> [Data supplied]:
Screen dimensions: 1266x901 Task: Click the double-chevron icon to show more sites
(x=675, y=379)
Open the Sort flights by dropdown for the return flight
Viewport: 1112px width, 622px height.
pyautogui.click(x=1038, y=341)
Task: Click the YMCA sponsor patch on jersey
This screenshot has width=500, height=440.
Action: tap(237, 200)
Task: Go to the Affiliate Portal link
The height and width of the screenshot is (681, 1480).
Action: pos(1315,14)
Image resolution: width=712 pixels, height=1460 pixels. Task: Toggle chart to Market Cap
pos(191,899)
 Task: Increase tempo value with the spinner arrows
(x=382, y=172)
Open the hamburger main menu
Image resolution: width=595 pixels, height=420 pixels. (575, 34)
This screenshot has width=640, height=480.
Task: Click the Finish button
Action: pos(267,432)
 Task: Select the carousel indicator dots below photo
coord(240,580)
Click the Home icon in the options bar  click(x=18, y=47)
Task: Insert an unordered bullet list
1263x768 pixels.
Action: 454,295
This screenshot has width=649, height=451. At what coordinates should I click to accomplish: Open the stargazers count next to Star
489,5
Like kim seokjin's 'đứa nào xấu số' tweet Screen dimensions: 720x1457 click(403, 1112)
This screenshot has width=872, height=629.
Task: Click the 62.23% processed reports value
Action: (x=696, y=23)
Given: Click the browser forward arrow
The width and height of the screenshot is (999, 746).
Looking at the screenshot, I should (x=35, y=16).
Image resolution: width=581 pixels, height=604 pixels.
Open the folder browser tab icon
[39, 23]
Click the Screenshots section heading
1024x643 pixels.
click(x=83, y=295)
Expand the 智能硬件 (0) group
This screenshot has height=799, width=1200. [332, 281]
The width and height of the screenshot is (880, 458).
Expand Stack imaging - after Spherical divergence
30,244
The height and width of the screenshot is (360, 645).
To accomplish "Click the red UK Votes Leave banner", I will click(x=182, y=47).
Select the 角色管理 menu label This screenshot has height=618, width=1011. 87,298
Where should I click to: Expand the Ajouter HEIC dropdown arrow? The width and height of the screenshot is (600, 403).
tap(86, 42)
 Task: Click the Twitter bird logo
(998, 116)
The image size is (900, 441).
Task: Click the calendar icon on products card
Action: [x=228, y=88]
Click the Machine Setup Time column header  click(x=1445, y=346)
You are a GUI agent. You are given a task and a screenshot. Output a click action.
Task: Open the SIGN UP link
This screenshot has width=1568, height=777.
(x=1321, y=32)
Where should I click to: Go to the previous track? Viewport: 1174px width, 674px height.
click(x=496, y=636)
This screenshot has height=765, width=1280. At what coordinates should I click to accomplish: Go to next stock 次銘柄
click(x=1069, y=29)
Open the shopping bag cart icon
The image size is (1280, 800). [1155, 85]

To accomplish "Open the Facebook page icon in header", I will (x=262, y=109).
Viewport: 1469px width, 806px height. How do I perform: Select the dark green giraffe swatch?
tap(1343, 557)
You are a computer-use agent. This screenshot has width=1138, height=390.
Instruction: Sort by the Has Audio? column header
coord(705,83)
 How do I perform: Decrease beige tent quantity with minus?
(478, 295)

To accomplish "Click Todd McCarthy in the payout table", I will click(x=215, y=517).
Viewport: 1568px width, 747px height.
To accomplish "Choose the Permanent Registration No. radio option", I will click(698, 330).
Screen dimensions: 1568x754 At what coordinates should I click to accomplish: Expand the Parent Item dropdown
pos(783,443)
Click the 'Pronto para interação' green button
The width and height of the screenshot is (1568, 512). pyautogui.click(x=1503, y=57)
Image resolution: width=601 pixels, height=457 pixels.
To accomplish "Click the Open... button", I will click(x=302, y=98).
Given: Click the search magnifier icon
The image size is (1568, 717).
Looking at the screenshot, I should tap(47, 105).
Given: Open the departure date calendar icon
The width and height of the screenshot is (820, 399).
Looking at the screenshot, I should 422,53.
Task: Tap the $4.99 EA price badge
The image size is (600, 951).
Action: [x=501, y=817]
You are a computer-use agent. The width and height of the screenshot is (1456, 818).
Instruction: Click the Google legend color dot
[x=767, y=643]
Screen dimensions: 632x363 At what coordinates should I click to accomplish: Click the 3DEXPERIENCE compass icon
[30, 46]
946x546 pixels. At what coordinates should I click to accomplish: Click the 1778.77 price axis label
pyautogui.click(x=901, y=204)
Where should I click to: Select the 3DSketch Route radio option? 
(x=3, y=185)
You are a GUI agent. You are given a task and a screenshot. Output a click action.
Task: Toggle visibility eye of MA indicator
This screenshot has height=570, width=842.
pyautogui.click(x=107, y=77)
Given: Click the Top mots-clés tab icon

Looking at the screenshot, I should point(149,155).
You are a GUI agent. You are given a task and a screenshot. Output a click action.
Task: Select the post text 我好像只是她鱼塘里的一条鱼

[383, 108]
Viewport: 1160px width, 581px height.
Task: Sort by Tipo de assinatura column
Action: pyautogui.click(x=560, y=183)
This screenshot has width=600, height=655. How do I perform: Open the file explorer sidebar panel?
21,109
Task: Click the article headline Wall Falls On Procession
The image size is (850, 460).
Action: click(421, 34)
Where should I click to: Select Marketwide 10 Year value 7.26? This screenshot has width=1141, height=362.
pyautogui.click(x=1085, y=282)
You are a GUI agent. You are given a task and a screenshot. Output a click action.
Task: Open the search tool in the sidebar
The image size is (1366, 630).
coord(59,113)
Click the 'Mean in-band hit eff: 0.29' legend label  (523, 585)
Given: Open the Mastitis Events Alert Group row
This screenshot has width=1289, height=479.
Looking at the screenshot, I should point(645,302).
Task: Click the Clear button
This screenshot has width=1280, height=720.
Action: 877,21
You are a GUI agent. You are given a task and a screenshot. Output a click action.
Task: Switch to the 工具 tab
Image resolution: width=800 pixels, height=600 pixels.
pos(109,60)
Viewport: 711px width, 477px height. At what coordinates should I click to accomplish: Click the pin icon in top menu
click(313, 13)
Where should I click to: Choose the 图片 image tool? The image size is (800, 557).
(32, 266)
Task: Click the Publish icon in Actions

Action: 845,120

> [Work task]:
Your answer must consist of every line above, reproduced exactly.

> [Response below]:
Screen dimensions: 1266x901 Task: Click the double-chevron icon to show more sites
(x=675, y=379)
Open the Sort flights by dropdown for the return flight
Viewport: 1112px width, 622px height.
pyautogui.click(x=1038, y=341)
Task: Click the YMCA sponsor patch on jersey
This screenshot has width=500, height=440.
Action: tap(237, 200)
Task: Go to the Affiliate Portal link
The height and width of the screenshot is (681, 1480).
Action: pos(1315,14)
Image resolution: width=712 pixels, height=1460 pixels. Task: Toggle chart to Market Cap
pos(191,899)
 Task: Increase tempo value with the spinner arrows
(x=382, y=172)
Open the hamburger main menu
Image resolution: width=595 pixels, height=420 pixels. (575, 34)
This screenshot has width=640, height=480.
Task: Click the Finish button
Action: pos(267,432)
 Task: Select the carousel indicator dots below photo
coord(240,580)
Click the Home icon in the options bar  click(x=18, y=47)
Task: Insert an unordered bullet list
1263x768 pixels.
Action: 454,295
This screenshot has width=649, height=451. At what coordinates should I click to accomplish: Open the stargazers count next to Star
489,5
Like kim seokjin's 'đứa nào xấu số' tweet Screen dimensions: 720x1457 click(403, 1112)
This screenshot has width=872, height=629.
Task: Click the 62.23% processed reports value
Action: (x=696, y=23)
Given: Click the browser forward arrow
The width and height of the screenshot is (999, 746).
Looking at the screenshot, I should (x=35, y=16).
Image resolution: width=581 pixels, height=604 pixels.
Open the folder browser tab icon
[39, 23]
Click the Screenshots section heading
1024x643 pixels.
click(x=83, y=295)
Expand the 智能硬件 (0) group
This screenshot has height=799, width=1200. [332, 281]
The width and height of the screenshot is (880, 458).
Expand Stack imaging - after Spherical divergence
30,244
The height and width of the screenshot is (360, 645).
To accomplish "Click the red UK Votes Leave banner", I will click(x=182, y=47).
Select the 角色管理 menu label This screenshot has height=618, width=1011. 87,298
Where should I click to: Expand the Ajouter HEIC dropdown arrow? The width and height of the screenshot is (600, 403).
tap(86, 42)
 Task: Click the Twitter bird logo
(998, 116)
The image size is (900, 441).
Task: Click the calendar icon on products card
Action: [x=228, y=88]
Click the Machine Setup Time column header  click(x=1445, y=346)
You are a GUI agent. You are given a task and a screenshot. Output a click action.
Task: Open the SIGN UP link
This screenshot has width=1568, height=777.
(x=1321, y=32)
Where should I click to: Go to the previous track? Viewport: 1174px width, 674px height.
click(x=496, y=636)
This screenshot has height=765, width=1280. At what coordinates should I click to accomplish: Go to next stock 次銘柄
click(x=1069, y=29)
Open the shopping bag cart icon
The image size is (1280, 800). [1155, 85]

To accomplish "Open the Facebook page icon in header", I will (x=262, y=109).
Viewport: 1469px width, 806px height. How do I perform: Select the dark green giraffe swatch?
tap(1343, 557)
You are a computer-use agent. This screenshot has width=1138, height=390.
Instruction: Sort by the Has Audio? column header
coord(705,83)
 How do I perform: Decrease beige tent quantity with minus?
(478, 295)

To accomplish "Click Todd McCarthy in the payout table", I will click(x=215, y=517).
Viewport: 1568px width, 747px height.
To accomplish "Choose the Permanent Registration No. radio option", I will click(698, 330).
Screen dimensions: 1568x754 At what coordinates should I click to accomplish: Expand the Parent Item dropdown
pos(783,443)
Click the 'Pronto para interação' green button
The width and height of the screenshot is (1568, 512). pyautogui.click(x=1503, y=57)
Image resolution: width=601 pixels, height=457 pixels.
To accomplish "Click the Open... button", I will click(x=302, y=98).
Given: Click the search magnifier icon
The image size is (1568, 717).
Looking at the screenshot, I should tap(47, 105).
Given: Open the departure date calendar icon
The width and height of the screenshot is (820, 399).
Looking at the screenshot, I should 422,53.
Task: Tap the $4.99 EA price badge
The image size is (600, 951).
Action: [x=501, y=817]
You are a computer-use agent. The width and height of the screenshot is (1456, 818).
Instruction: Click the Google legend color dot
[x=767, y=643]
Screen dimensions: 632x363 At what coordinates should I click to accomplish: Click the 3DEXPERIENCE compass icon
[30, 46]
946x546 pixels. At what coordinates should I click to accomplish: Click the 1778.77 price axis label
pyautogui.click(x=901, y=204)
Where should I click to: Select the 3DSketch Route radio option? 
(x=3, y=185)
You are a GUI agent. You are given a task and a screenshot. Output a click action.
Task: Toggle visibility eye of MA indicator
This screenshot has height=570, width=842.
pyautogui.click(x=107, y=77)
Given: Click the Top mots-clés tab icon

Looking at the screenshot, I should point(149,155).
You are a GUI agent. You are given a task and a screenshot. Output a click action.
Task: Select the post text 我好像只是她鱼塘里的一条鱼

[383, 108]
Viewport: 1160px width, 581px height.
Task: Sort by Tipo de assinatura column
Action: pyautogui.click(x=560, y=183)
This screenshot has width=600, height=655. How do I perform: Open the file explorer sidebar panel?
21,109
Task: Click the article headline Wall Falls On Procession
The image size is (850, 460).
Action: click(421, 34)
Where should I click to: Select Marketwide 10 Year value 7.26? This screenshot has width=1141, height=362.
pyautogui.click(x=1085, y=282)
You are a GUI agent. You are given a task and a screenshot. Output a click action.
Task: Open the search tool in the sidebar
The image size is (1366, 630).
coord(59,113)
Click the 'Mean in-band hit eff: 0.29' legend label  (523, 585)
Given: Open the Mastitis Events Alert Group row
This screenshot has width=1289, height=479.
Looking at the screenshot, I should point(645,302).
Task: Click the Clear button
This screenshot has width=1280, height=720.
Action: 877,21
You are a GUI agent. You are given a task and a screenshot. Output a click action.
Task: Switch to the 工具 tab
Image resolution: width=800 pixels, height=600 pixels.
pos(109,60)
Viewport: 711px width, 477px height. At what coordinates should I click to accomplish: Click the pin icon in top menu
click(313, 13)
Where should I click to: Choose the 图片 image tool? The image size is (800, 557).
(32, 266)
Task: Click the Publish icon in Actions

Action: 845,120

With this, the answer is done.